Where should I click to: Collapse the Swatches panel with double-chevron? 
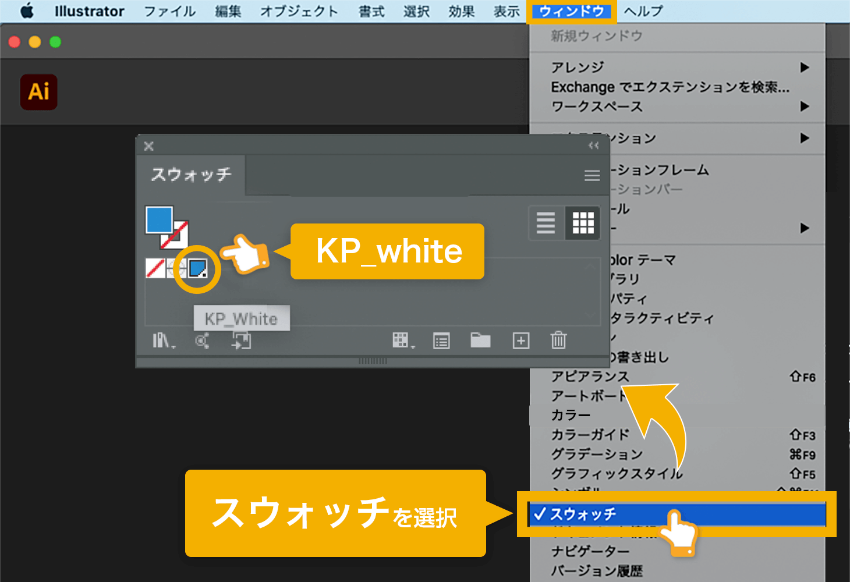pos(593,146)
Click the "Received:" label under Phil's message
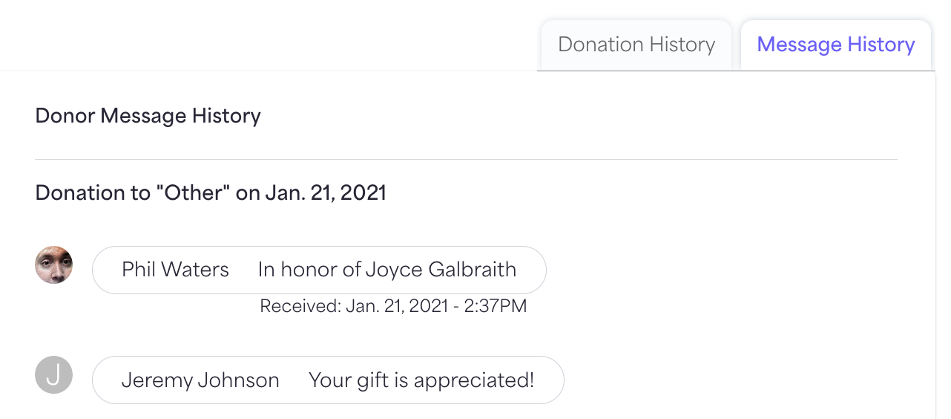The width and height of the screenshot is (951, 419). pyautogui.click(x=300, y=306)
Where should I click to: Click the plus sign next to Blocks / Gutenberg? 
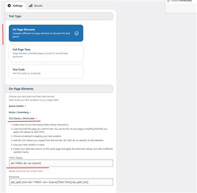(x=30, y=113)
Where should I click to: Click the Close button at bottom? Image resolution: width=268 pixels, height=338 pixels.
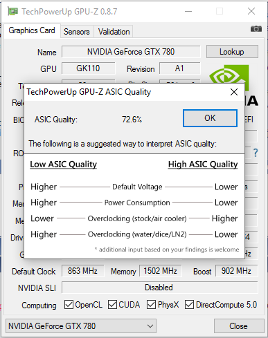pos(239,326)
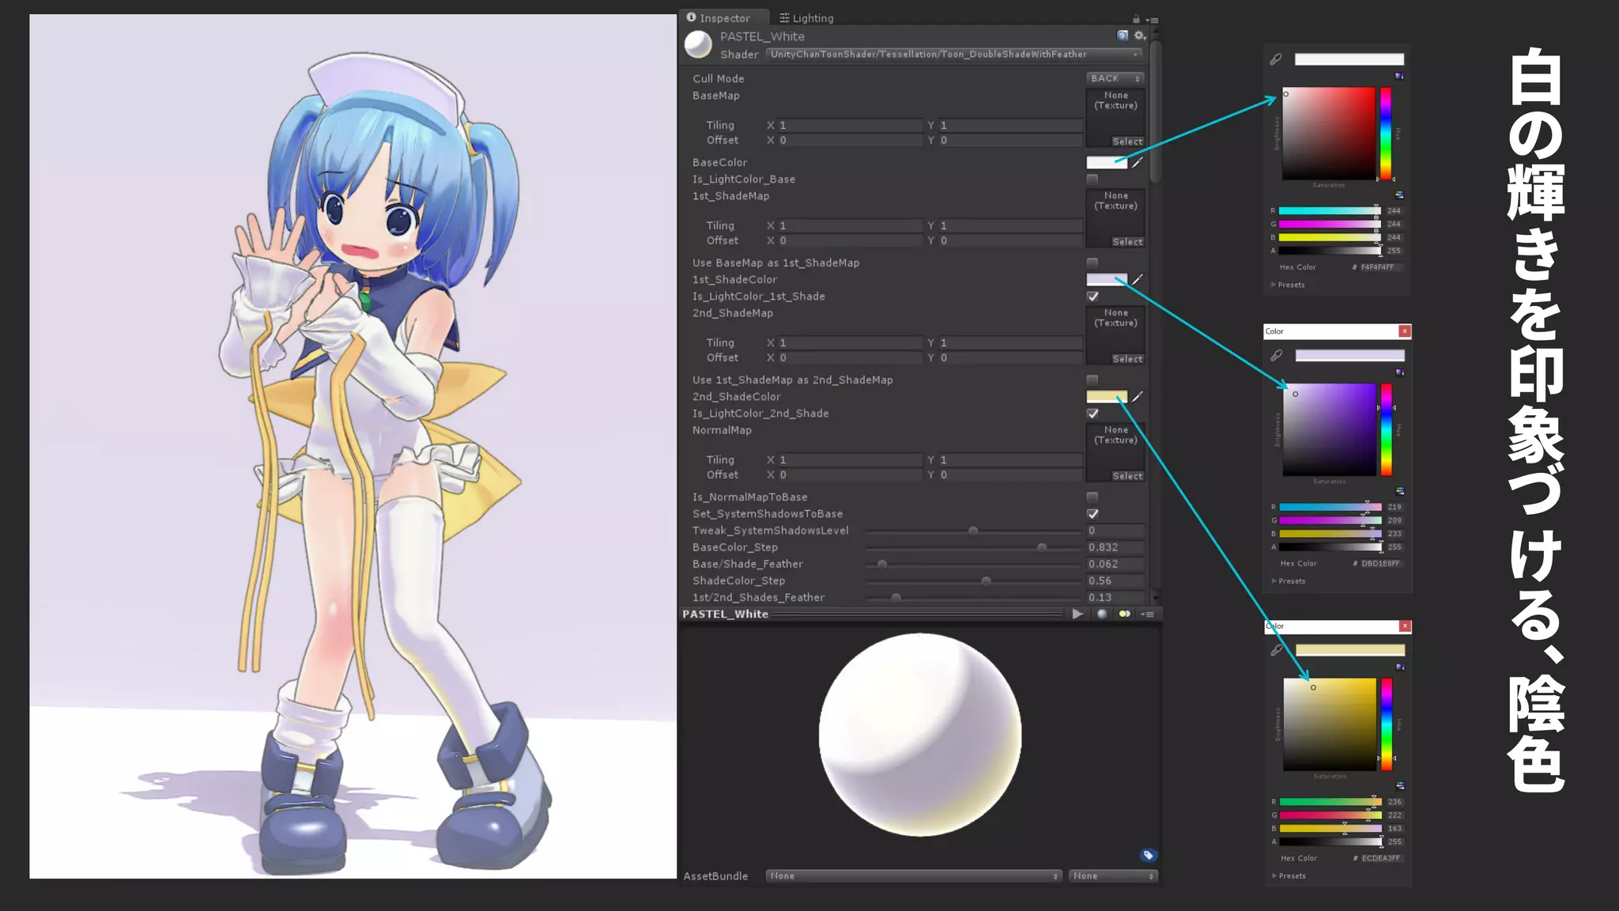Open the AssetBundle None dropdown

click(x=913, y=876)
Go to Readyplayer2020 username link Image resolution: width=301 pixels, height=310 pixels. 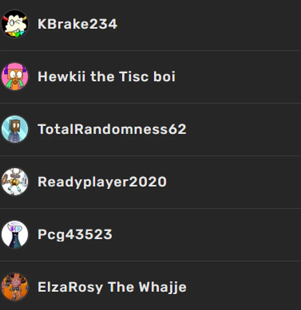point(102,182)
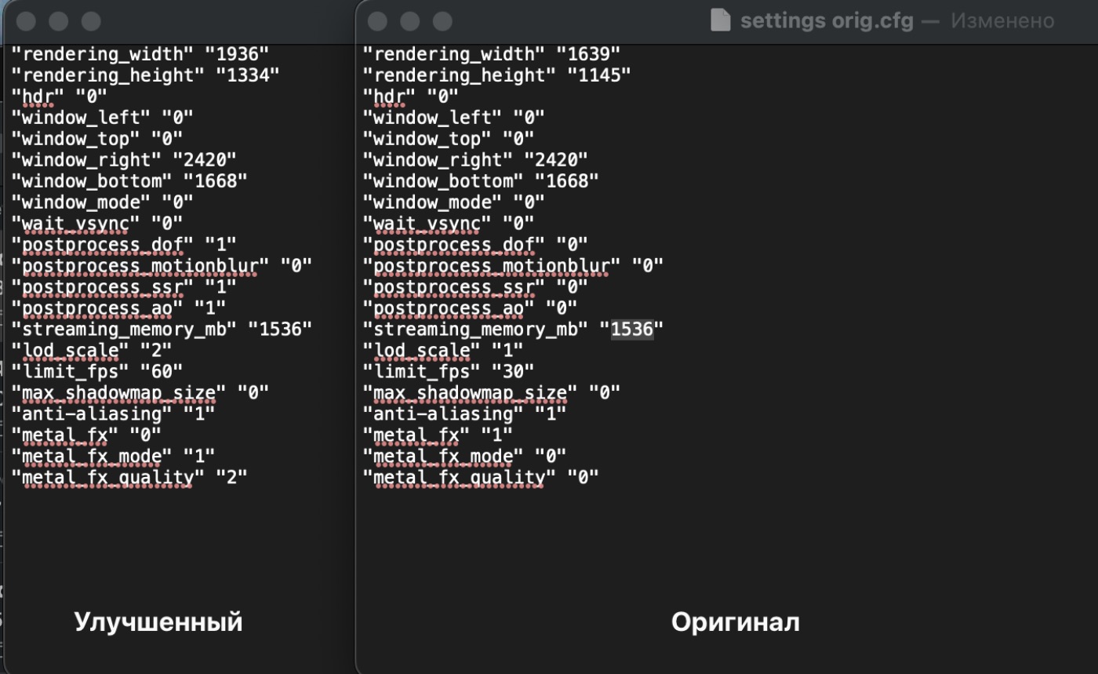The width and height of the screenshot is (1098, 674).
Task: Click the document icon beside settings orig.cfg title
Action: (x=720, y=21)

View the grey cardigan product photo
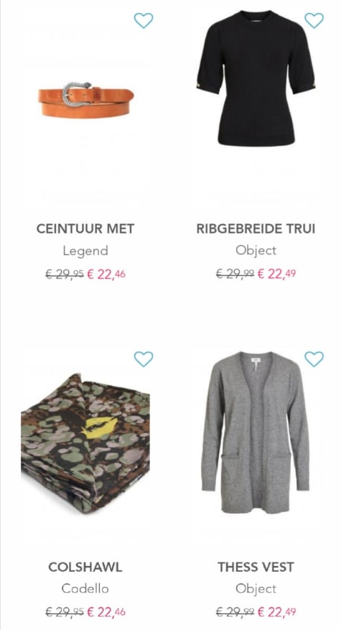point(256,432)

────────

Given instruction.
Restate the lines exactly, starting with the first line of the entries and going on through the line that contains "(x=30, y=113)", with both included. Leave the pictures out of your answer.

Exercise output.
Where should I click to: Collapse the Swatches panel with double-chevron? 
pos(593,146)
Click the "Received:" label under Phil's message
The width and height of the screenshot is (951, 419). pyautogui.click(x=300, y=306)
Where should I click to: Click the plus sign next to Blocks / Gutenberg? 
(x=30, y=113)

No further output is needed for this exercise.